Tres Tres camina con los demás sobrevivientes durante dos días. Logran llegar al puesto militar de Llanco Solín y allí los recoge otro helicóptero. Los llevan al aeropuerto militar de Mazamari, después a Lima. Los heridos son evacuados al Hospital Militar. El general no; él toma un taxi y se dirige a San Borja, a la sede del SIN. Ya todos los jefes del Ejército están enterados de lo que ha ocurrido en Sanibeni; ya el Gobierno lo sabe, los periodistas todavía no. Adentro, en las oficinas del SIN, se encuentra con otro general: «Ahora, ¿qué va a decir el Doctor?», le pregunta este a Fournier. El «Doctor» es Vladimiro Montesinos, quien no está en ese momento.

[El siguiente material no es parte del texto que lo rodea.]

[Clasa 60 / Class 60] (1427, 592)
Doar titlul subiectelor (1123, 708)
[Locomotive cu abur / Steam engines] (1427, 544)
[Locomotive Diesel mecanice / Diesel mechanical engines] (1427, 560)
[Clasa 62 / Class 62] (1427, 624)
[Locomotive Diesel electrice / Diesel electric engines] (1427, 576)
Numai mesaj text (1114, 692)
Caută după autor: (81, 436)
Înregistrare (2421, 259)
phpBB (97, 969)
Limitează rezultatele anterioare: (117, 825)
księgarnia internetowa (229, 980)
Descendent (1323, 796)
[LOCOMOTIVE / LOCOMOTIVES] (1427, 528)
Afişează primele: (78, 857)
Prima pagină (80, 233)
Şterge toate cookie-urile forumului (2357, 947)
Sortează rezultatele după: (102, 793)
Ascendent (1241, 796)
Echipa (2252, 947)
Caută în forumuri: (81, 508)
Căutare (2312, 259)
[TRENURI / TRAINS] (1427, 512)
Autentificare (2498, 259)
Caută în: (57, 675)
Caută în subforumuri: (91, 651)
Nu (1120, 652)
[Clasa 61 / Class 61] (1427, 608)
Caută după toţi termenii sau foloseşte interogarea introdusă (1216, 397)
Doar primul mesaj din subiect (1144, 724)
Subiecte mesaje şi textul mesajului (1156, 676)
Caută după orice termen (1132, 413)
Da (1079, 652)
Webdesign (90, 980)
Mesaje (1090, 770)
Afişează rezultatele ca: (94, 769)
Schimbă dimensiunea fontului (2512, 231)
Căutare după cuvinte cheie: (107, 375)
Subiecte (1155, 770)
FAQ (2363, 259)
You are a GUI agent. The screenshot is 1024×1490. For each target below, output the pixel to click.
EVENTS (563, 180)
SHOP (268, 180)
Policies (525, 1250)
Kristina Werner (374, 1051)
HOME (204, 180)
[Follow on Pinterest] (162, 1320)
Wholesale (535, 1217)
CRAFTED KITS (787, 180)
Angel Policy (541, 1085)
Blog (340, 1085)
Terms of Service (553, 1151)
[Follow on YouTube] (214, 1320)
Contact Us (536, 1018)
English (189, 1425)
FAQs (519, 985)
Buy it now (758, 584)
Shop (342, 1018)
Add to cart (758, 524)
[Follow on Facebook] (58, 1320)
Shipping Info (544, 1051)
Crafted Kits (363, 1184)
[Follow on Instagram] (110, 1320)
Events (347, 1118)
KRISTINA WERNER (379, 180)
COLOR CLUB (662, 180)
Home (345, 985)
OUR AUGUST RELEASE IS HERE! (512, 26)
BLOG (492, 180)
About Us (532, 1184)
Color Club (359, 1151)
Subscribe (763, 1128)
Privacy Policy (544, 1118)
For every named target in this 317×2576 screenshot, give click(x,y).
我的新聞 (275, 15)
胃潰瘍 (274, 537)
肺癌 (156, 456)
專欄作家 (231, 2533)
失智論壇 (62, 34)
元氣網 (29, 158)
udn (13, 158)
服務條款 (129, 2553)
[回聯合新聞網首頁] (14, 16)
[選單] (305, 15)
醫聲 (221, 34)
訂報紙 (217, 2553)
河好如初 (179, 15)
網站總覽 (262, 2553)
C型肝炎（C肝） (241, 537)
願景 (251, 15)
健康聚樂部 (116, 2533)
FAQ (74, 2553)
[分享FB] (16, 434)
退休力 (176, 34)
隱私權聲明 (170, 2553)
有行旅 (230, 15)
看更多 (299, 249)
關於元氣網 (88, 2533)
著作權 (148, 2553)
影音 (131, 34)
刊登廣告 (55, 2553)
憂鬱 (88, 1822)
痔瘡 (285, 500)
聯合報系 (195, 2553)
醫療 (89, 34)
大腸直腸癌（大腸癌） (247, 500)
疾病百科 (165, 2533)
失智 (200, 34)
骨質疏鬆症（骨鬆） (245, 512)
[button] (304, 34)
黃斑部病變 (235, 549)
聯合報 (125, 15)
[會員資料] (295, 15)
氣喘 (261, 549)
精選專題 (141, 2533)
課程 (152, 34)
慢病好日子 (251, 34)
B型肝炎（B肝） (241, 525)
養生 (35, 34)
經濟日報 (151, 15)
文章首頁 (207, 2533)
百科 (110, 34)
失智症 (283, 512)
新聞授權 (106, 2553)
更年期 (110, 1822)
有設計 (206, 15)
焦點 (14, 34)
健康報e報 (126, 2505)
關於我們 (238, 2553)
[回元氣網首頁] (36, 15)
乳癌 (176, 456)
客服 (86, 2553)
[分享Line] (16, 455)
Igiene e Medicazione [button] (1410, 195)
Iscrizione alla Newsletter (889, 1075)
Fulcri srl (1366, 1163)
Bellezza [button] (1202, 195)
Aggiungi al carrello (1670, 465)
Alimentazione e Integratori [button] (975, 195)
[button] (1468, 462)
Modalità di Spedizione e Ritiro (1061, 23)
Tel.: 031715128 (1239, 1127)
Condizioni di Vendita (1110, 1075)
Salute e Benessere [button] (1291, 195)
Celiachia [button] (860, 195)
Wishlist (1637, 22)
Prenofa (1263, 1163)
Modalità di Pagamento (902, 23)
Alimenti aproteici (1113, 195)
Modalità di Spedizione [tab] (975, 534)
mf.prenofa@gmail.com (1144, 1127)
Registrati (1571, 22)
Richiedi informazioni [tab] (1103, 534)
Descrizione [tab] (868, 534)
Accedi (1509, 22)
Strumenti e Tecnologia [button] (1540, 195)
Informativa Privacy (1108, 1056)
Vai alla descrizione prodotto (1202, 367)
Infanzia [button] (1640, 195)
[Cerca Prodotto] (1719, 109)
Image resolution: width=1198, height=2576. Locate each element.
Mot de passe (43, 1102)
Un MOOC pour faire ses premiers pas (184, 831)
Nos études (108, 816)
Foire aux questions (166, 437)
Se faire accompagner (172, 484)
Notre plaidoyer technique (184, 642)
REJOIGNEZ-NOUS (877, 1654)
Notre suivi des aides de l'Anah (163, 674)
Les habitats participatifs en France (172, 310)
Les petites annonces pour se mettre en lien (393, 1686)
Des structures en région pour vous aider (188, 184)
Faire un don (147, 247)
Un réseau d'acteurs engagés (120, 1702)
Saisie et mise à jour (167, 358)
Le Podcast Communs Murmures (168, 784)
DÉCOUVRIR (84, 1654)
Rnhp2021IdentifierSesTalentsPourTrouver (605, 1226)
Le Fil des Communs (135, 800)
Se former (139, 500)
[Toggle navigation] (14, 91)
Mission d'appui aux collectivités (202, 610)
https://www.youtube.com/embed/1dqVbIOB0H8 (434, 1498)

—Al final, me obligaron a ir al hospital con todos los heridos, con los arrepentidos, y me quitaron la pistola. Me trajeron chifa. Me pusieron una inyección y dormí hasta el día siguiente. Luego vinieron otras cosas —recuerda Fournier.
La noche del 2 de octubre, los terroristas que hicieron estallar el helicóptero, y que después se dispersaron —unos para robar armas de los militares muertos, otros para escapar de los disparos de los sobrevivientes—, se reagrupan en la oscuridad del monte. Uno de ellos, Jorge, se acerca en silencio a la aeronave. Horas antes, tras la explosión y la balacera, no tuvo tiempo para ver si había heridos, si todos escaparon. Piensa que quizá haya armas allí, o más cadáveres; que de repente encuentra a su tía Rita muerta o, quizá, a Tres Tres.